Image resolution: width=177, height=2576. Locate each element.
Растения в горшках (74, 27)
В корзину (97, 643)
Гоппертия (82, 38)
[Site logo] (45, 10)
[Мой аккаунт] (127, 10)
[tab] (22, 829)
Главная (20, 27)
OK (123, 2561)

=-=-=-=-=

§ What is being asked
Retype every record above exactly as it appears.

§ Solution for this problem
Image resolution: width=177, height=2576. Locate each element.
Растения в горшках (74, 27)
В корзину (97, 643)
Гоппертия (82, 38)
[Site logo] (45, 10)
[Мой аккаунт] (127, 10)
[tab] (22, 829)
Главная (20, 27)
OK (123, 2561)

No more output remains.